Third, it is self-evident that discussions on military-strategic competition should be as detailed and focused on the specific context as possible. It is indeed most important, as Adm. Richardson insists, to move beyond “one-size-fits-all” concepts and focus on how military-strategic competition is affected by context-specific geographical, political, economic and other factors. In this sense, A2/AD surely cannot substitute for a necessary in-depth analysis of specifics. However, as a general concept, A2/AD can help to both capture and convey the idea that we are entering a new military-technological paradigm — one that will affect the nature of the military-strategic competition in virtually every theater, although admittedly in different ways. New paradigms require new ways of thinking, and parsimonious concepts such as A2/AD can help navigate complexity, articulate new strategic narratives, and mobilize resources in their support. There’s something to be said about the sort of parsimony that a concept such as A2/AD brings with it.
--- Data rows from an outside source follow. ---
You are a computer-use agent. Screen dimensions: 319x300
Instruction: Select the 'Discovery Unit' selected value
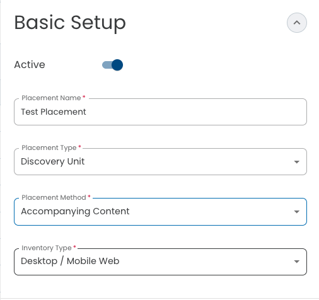[53, 161]

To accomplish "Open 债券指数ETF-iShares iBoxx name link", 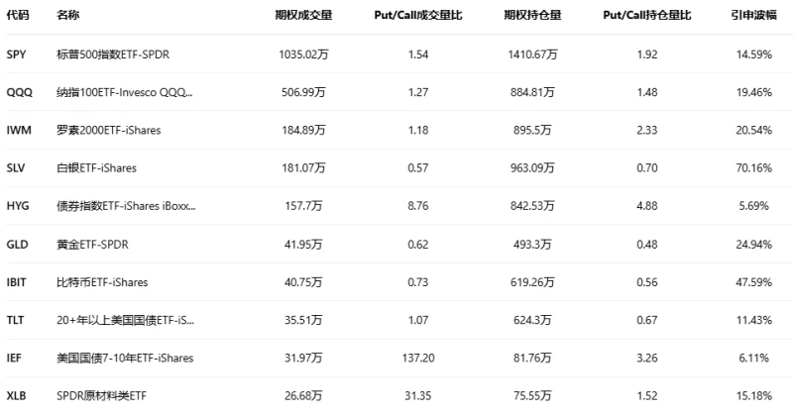I will (x=126, y=206).
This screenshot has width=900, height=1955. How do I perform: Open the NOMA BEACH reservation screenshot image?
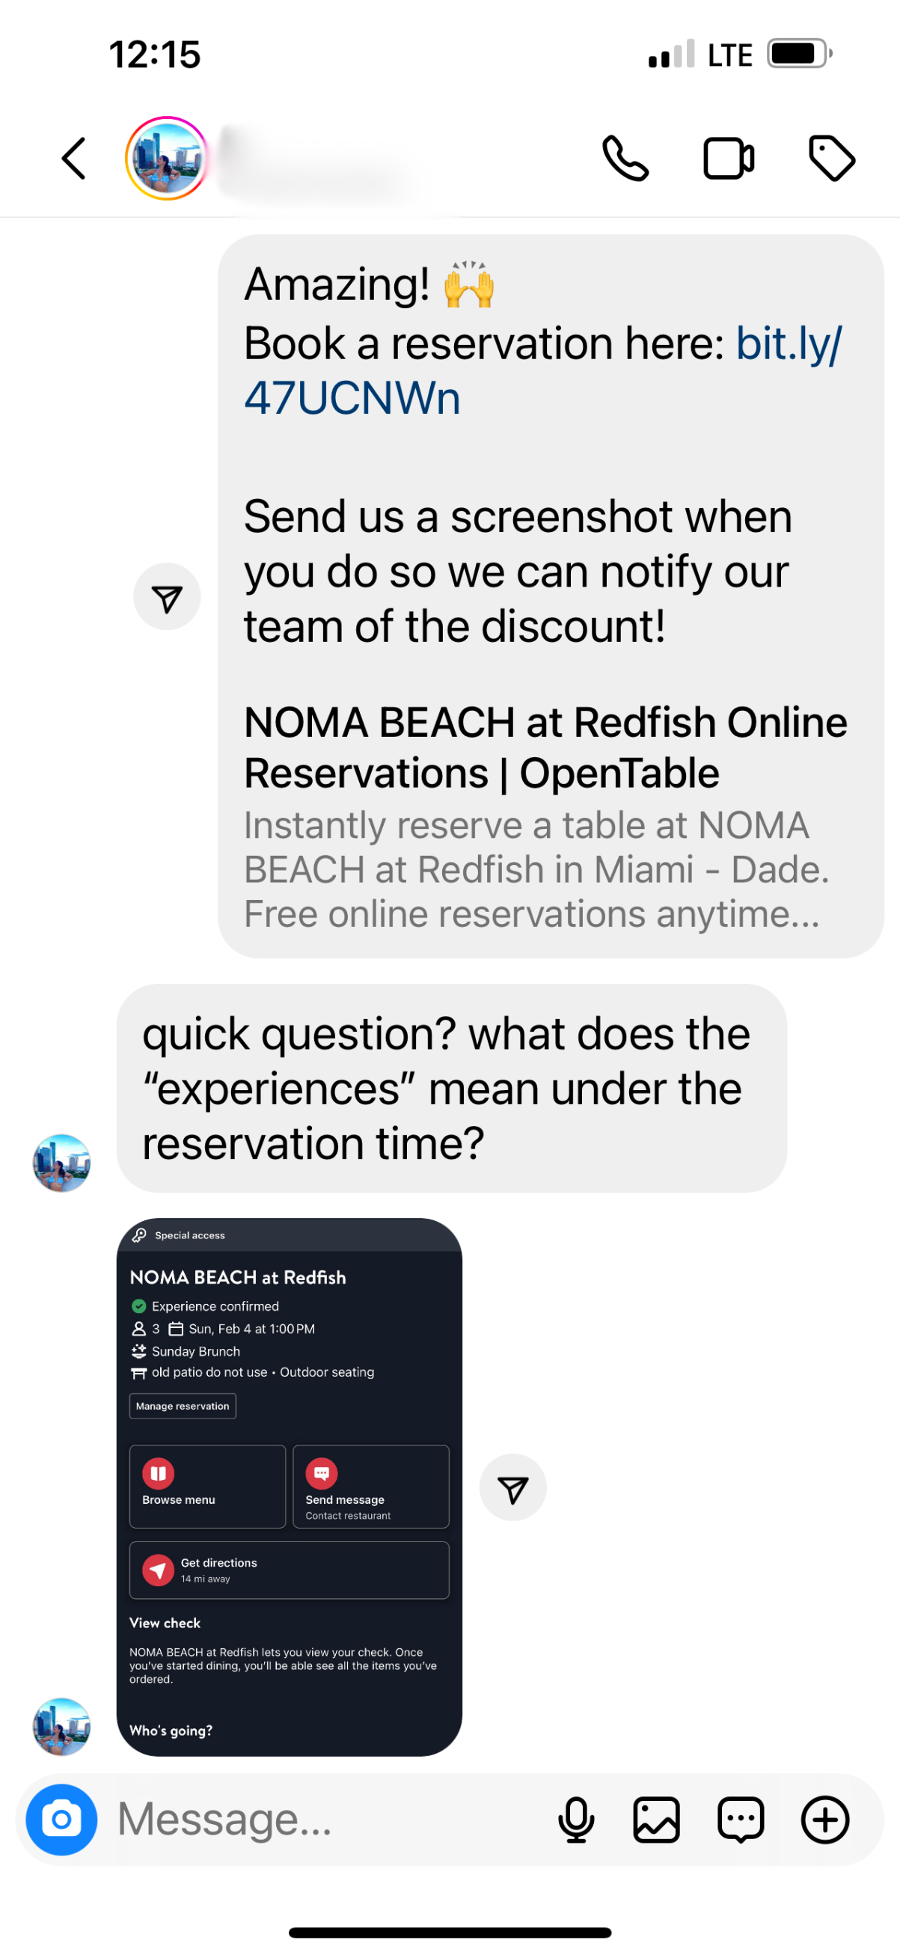(x=289, y=1486)
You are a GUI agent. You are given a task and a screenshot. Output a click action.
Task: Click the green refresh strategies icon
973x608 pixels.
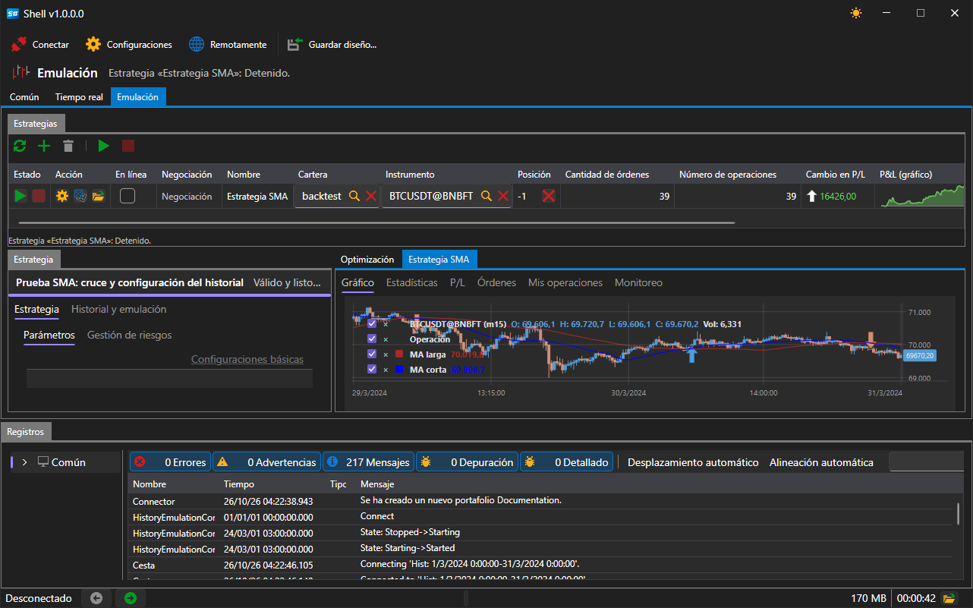click(20, 146)
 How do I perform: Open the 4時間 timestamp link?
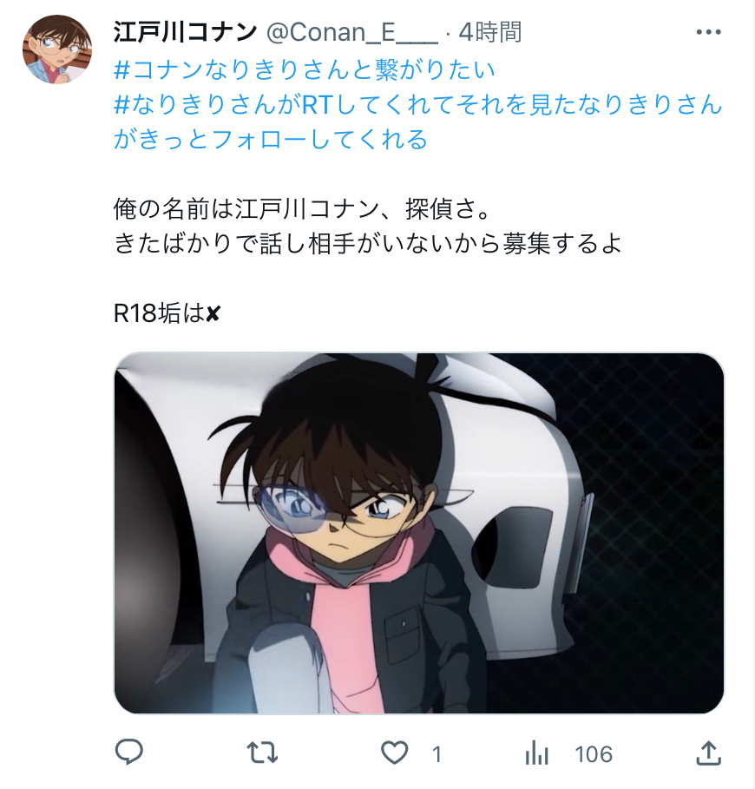[490, 33]
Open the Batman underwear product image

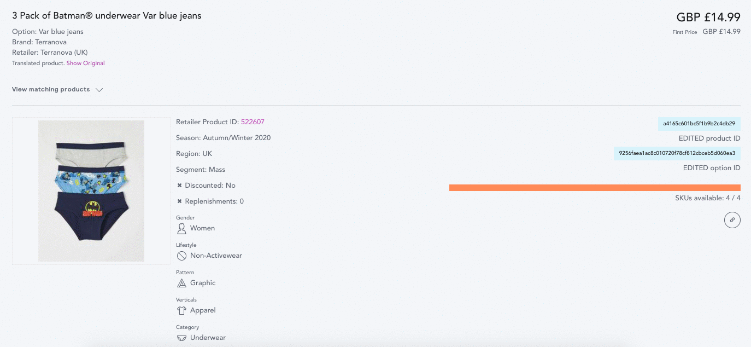pos(91,191)
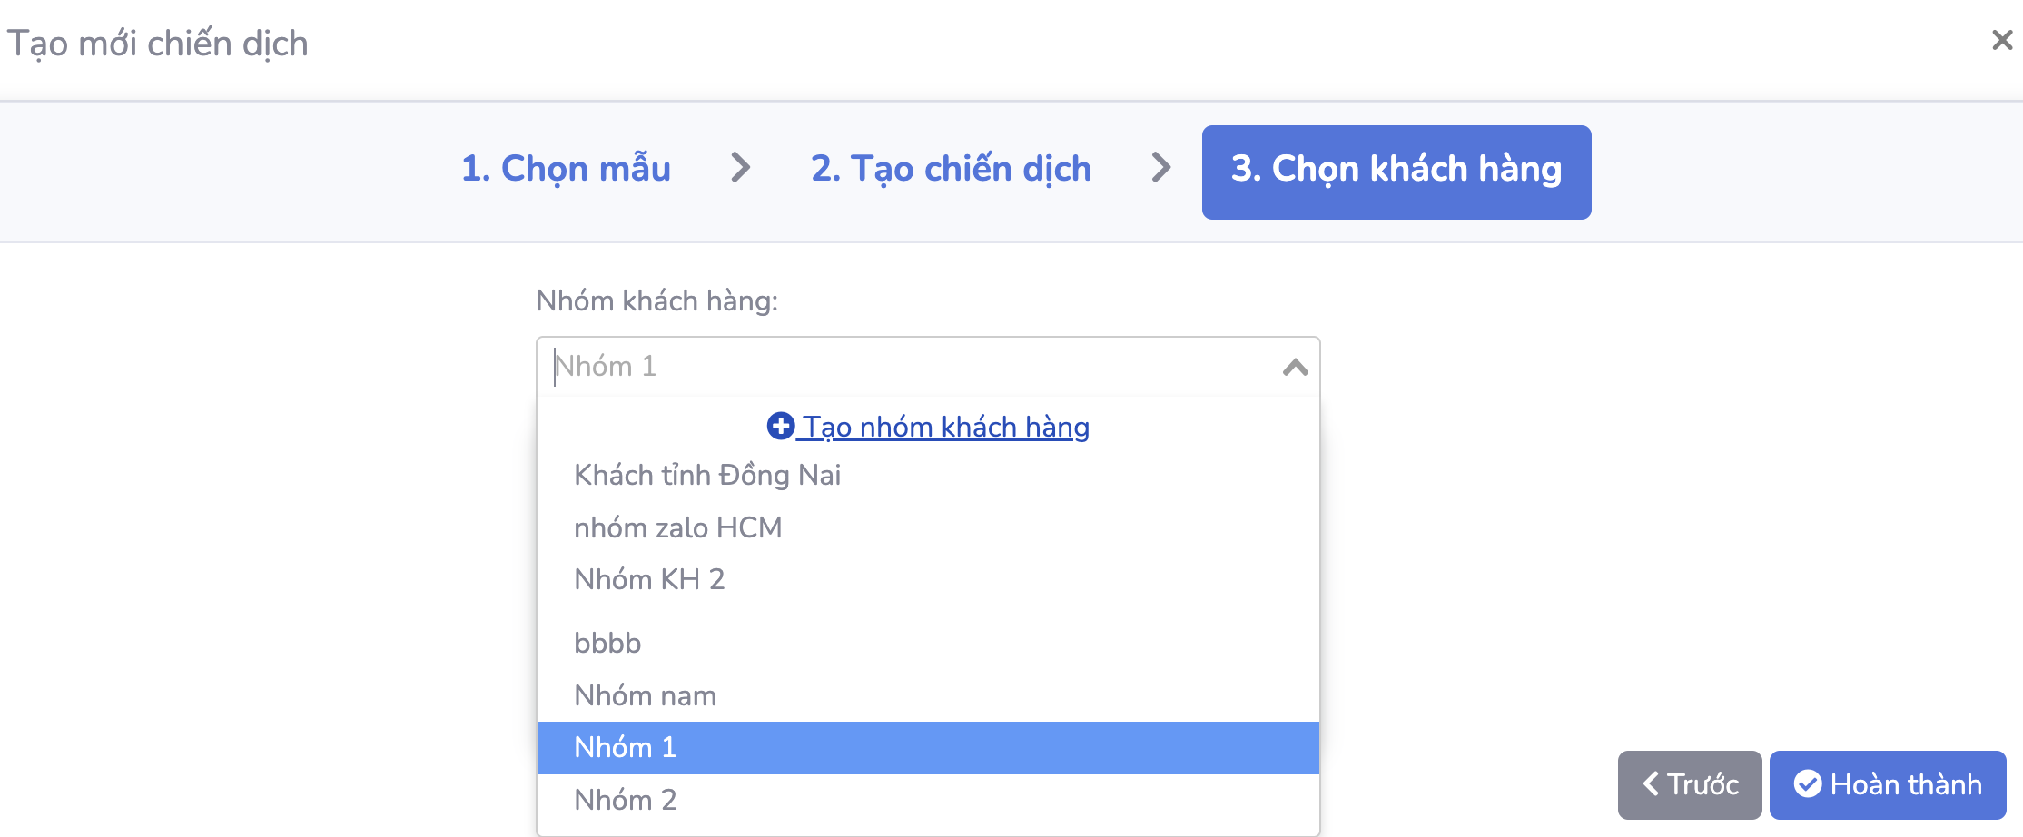Select step 3 Chọn khách hàng
Screen dimensions: 2023x837
click(x=1396, y=172)
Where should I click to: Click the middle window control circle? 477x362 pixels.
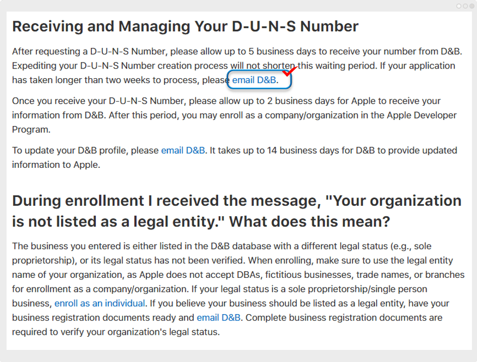click(465, 6)
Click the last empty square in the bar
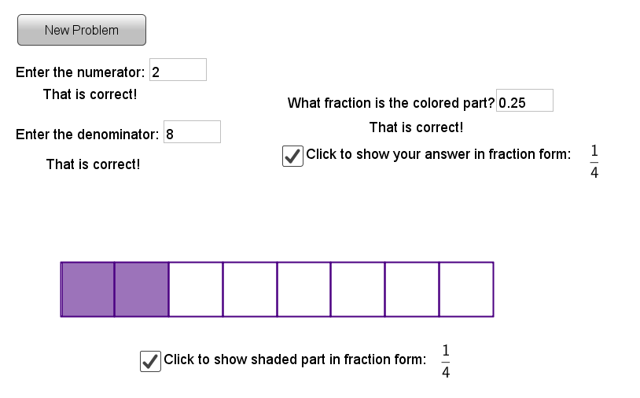The height and width of the screenshot is (398, 640). point(465,289)
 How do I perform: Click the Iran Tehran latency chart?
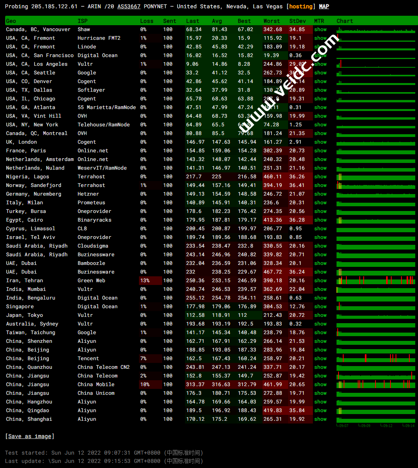[375, 280]
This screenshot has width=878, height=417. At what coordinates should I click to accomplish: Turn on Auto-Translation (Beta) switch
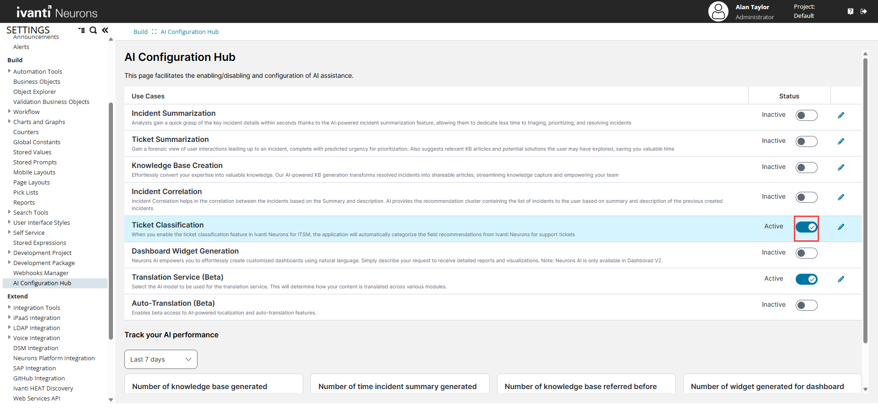click(806, 305)
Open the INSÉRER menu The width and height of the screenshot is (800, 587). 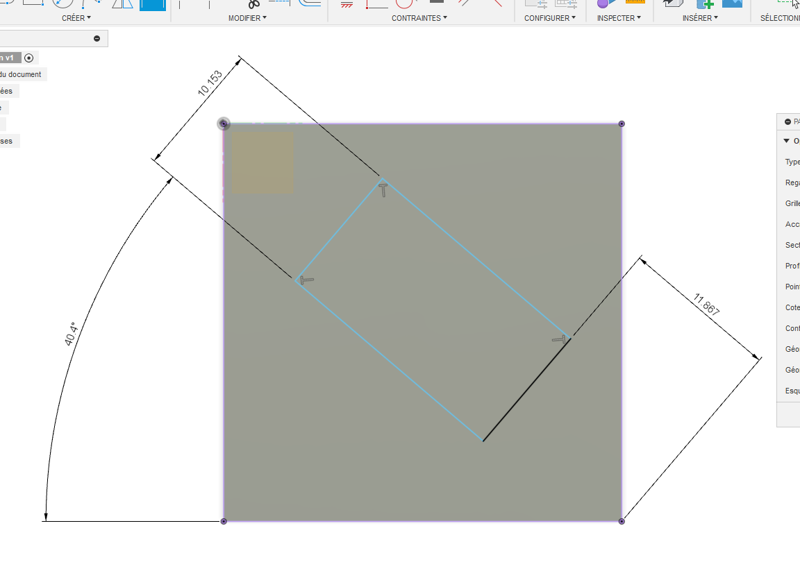700,18
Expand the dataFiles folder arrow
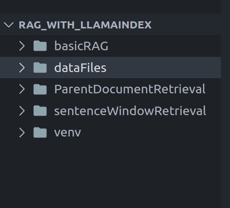 pos(22,68)
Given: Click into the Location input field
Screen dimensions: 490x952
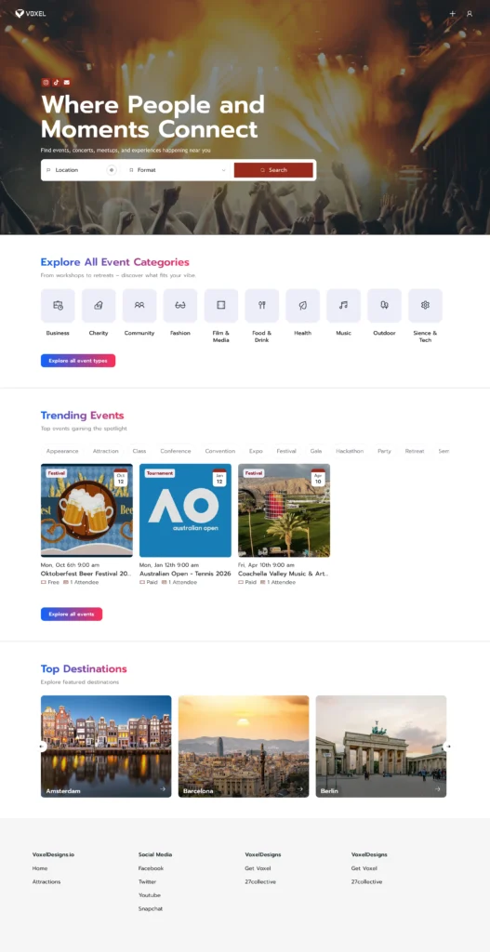Looking at the screenshot, I should tap(74, 170).
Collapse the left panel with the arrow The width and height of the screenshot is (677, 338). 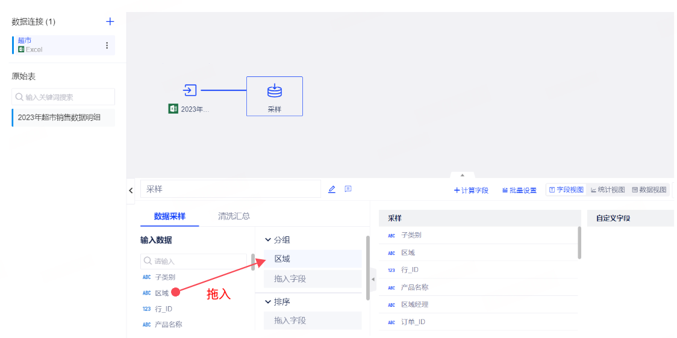131,190
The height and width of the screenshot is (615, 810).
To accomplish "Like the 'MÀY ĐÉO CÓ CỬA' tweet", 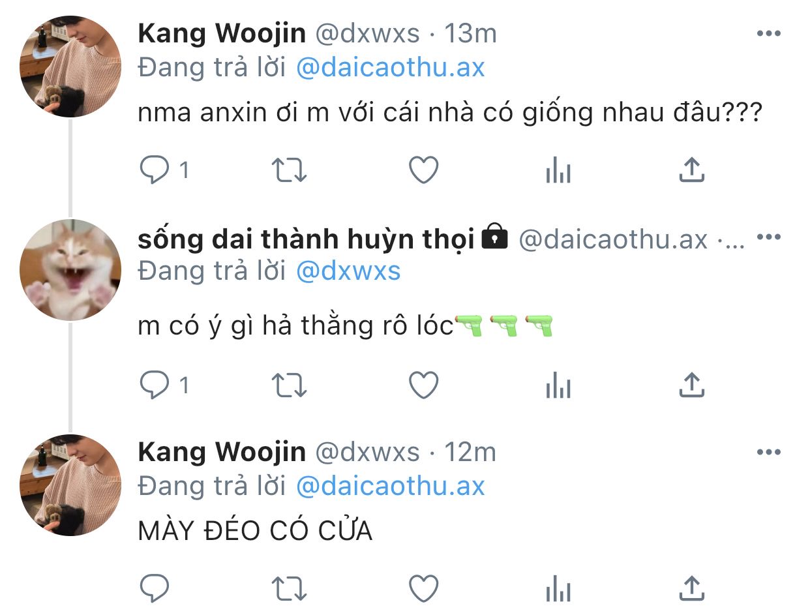I will coord(423,590).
Last but not least, observers should consider one other point raised by some A2/AD critics, namely, that we should not be apocalyptic and either say or imply that the advent of A2/AD breeds geopolitical disaster for the United States and its allies. As Adm. Richardson, Biddle, and Oelrich contend, the fact that China is making headway with A2/AD does not mean the U.S. military will be squeezed out of the Western Pacific. A similar logic could be applied to Europe, in that the overall balance in conventional military capabilities between Russia and NATO remains overwhelmingly favorable to the latter and will likely stay that way for some time in spite of Russia’s current modernization efforts. The presence of Russian A2/AD bubbles in eastern Europe might well not be that critical in the event of a total war between NATO and Russia, since the bubbles could conceivably be pierced by allied airpower. Yet NATO cannot afford to be complacent.

Russian A2/AD matters to the extent that it can contribute to fostering the perception within NATO that Russia might enjoy local escalation dominance in parts of NATO’s eastern flank, whether in the Baltics or the Black Sea Basin. This is a question that needs to be probed and examined through the light of different European sub-theaters. No matter the answer, a broader point remains: By raising the military and political costs of a full-scale NATO retaliation, Russian A2/AD capabilities challenge the idea that a “local conflict” (perhaps in the Baltics) would automatically result in a “global conflict” involving Russia and NATO as a whole. Relatedly, the perception that Russia might enjoy local escalation dominance in parts of eastern Europe at the conventional level could serve to undermine political confidence in frontline countries, thus making them more amenable to subtler Russian means of penetration. In other words, Russian work on A2/AD can also be a form of psychological and political warfare.

Insofar as deterrence is ultimately a cost calculation exercise, it can be argued that the emergence of A2/AD capabilities in places such as East Asia, eastern Europe, or the Persian Gulf might not push the United States out of the Eurasian rimland, but it could undermine the credibility and cohesion of U.S.-led alliances and damage deterrence. For all these reasons, A2/AD remains a useful conceptual device for the United States and its regional allies, both militarily and politically.

 

Luis Simón is Research Professor at the Institute for European Studies (Vrije Universiteit Brussel) and Director of the Brussels office of the Royal Elcano Institute. He has a PhD in International Relations from the University of London (Royal Holloway College).